> _Okuma Metni_
Alper GÖRMÜŞ
Artık Türkiye medyasının iki “ana akım”ı, iki merkez medyası var: Toplumdan çok devletin ihtiyaçlarını gözeten “geleneksel merkez medya” ve toplumdan çok hükümetin ihtiyaçlarını gözeten “paralel merkez medya...”
Ahmet Altan bunları “eski” ve “yeni” merkez medyalar diye tanımlıyor. Benim dil duygum, “eski” ve “yeni” sıfatlarının birlikte kullanılması durumunda, ikincinin birinciyi hükümsüzleştirdiği ve onun yerine aldığı gibi bir duruma işaret ediyor. Oysa Ahmet Altan’ın sözleriyle, “kolu kanadı kırılmış bir biçimde” olsa da geleneksel merkez medya varlığını sürdürüyor. İşte bu nedenle ben “geleneksel merkez medya” ve “paralel merkez medya” adlandırmalarını tercih ediyorum.
Fakat iki medyanın “adlarında” anlaşamasak da “ruhları” konusunda Ahmet Altan’la hiçbir fikir ayrılığımız yok:
Paralel merkez medyanın “dansı” daha zor
Gelin bir metafor oluşturalım, geleneksel merkez medyayı ve paralel merkez medyayı partnerleriyle, yani devletle ve hükümetle dans eden iki dansçı gibi düşünelim...
“Partner”ler açısından baktığımızda, paralel merkez medyanın durumu çok daha güç görünüyor. Çünkü devlet, dans ederken hangi figürleri kullanacağını önceden ilan ediyor ve bunları katı bir biçimde uyguluyor. Mesela diyor ki, komünizme geçit yok, bölücülüğe geçit yok, irticaa geçit yok! Basit, anlaşılır, kesin figürler! Ve kolay kolay değişmiyor. Dolayısıyla, partneri olan geleneksel merkez medya ikide bir güç durumda kalmıyor, devletle dansını otomatiğe bağlanmış gibi sürdürebiliyor, böylece “tutarlı” bir yayın çizgisine sahipmiş izlenimi yaratabiliyor.
Oysa paralel merkez medyanın işi o kadar kolay değil. Onun partneri siyasetçiler olduğu için, dans sırasında ikide bir değişen “figür”ler karşısında zor durumda kalıyor; aşağı tükürsen sakal yukarı tükürsen bıyık vaziyeti hâsıl oluyor.

> _Verilen Malzeme_
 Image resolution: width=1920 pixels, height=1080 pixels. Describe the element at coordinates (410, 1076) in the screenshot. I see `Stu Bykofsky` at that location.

> _Görev Tanımı_
Medya üzerine okuma metnine göre devlet hangi şeylere "geçit yok" diyor? Hepsini sıralayın. Bu malzemeye başvurmaya gerek yoktur.

> _Cevap_
Komünizm, bölücülük ve irtica.